# Which 2011 TCR frame is more comfortable?



## skygodmatt (May 24, 2005)

Hey guys, 

I am coming back into riding after 10 months due to a horrible accident. 

I am looking for an honest review between the 3 TCR frames:

1) TCR Advanced
2) TCR Advanced SL
3) TCR Advanced SL ISP

If money and frame weight are not an issue, which one is more comfortable? I am not looking for advertising hype only real rider input. I am now a whopping 215 lbs compared to 175 lbs ten months ago.

Thanks for your time.


----------



## Pack Fodder (Jan 14, 2010)

I don't have any experience with the advanced, but my understanding is that the TCR Advanced SL ISP is designed to have some, albeit modest, build in flex in the ISP portion of the frame versus the non-ISP TCR Advanced SL.


----------



## Aindreas (Sep 1, 2010)

I haven't ridden a TCR, but have tested a couple of the Defys, and own one. If you want comfort in a race-y bike, Defys kick a55. But you probably want a TCR. See if your friendly, local Giant dealer has any in stock you can test ride. Also, Giant has a mobile demo program that travels around the country. If there are any going on this late in the season, that's a great way to check out and test ride a lot of different bikes.

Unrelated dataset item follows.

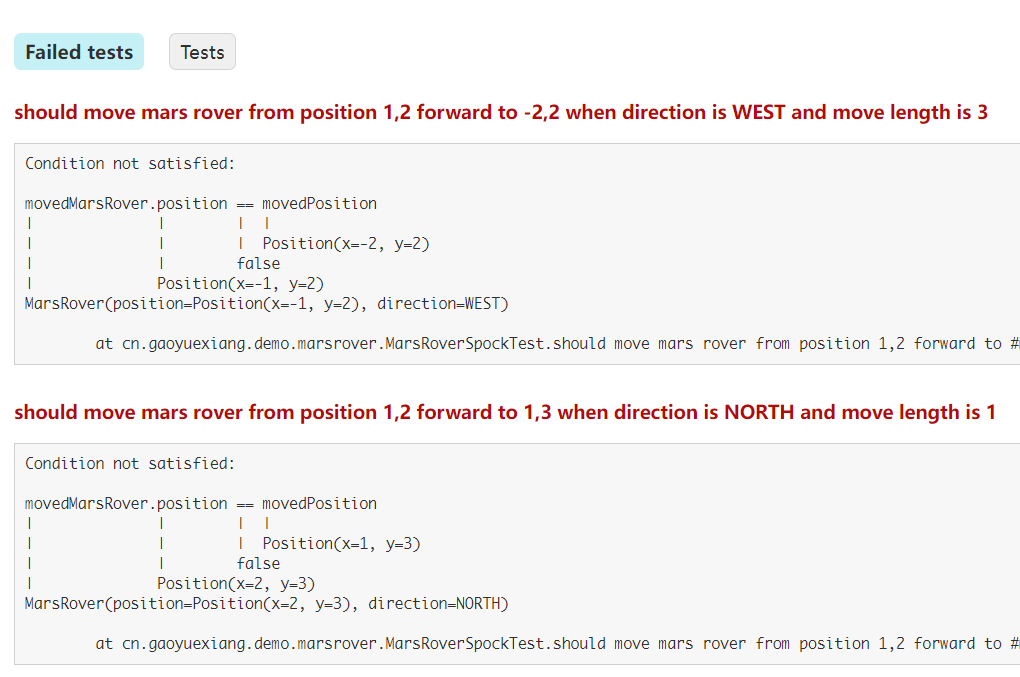Image resolution: width=1020 pixels, height=677 pixels.
Task: Click the 'false' result in the NORTH test output
Action: [257, 563]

I wish I could be more helpful, but hopefully some peeps here who own TCRs will chime in and offer up some more informed opinions. Good luck and let us know how yr bike search goes.


----------



## skygodmatt (May 24, 2005)

Thanks guys. 

I bought a new TCR Advanced frameset for about $1300 and I am going to build it tomorrow with Sram Red. I couldn't see paying $2800 for an SL. 
Good suggestion on the Defy. Perhaps I should have ridden one. I was thinking the Defy might be too relaxed for me.


----------



## edscueth (Jul 12, 2008)

Would love to hear your thoughts on the2011 TCR Advanced. I have an 2007 TCR C1 and have thought about upgrading the frame to the TCR Advanced, just not sure I will see any real benefits.


----------



## skygodmatt (May 24, 2005)

Very Cool. Thanks for the input.

I just finished the build.
Check it out: 

*Shifters*: Sram Red
*Rear Derailleur*: Sram Red
*Front Derailleur*: Sram Rival
*Crankset*: New Ultegra
*Cassette*: Dura-Ace
*Chain*: Dura-Ace
*Bars*: 3t ergosum carbon
*Stem*: 3t team
*Saddle:* Fizik carbon twin-flex
*Wheels*: Easton 1530g set laying around
*Tires:* 4000's
*Pedals*: Look Keo 

--I have got to tell you this build is awesome. I bought everything new (except for wheels) shopping around for last few weeks. Frame $1300. Crank was $200. Shifters and Rear mech were $550. Brakes and front mech. were $100. Saddle $140. Bars and stem were $140. Wheels are hand-me-downs.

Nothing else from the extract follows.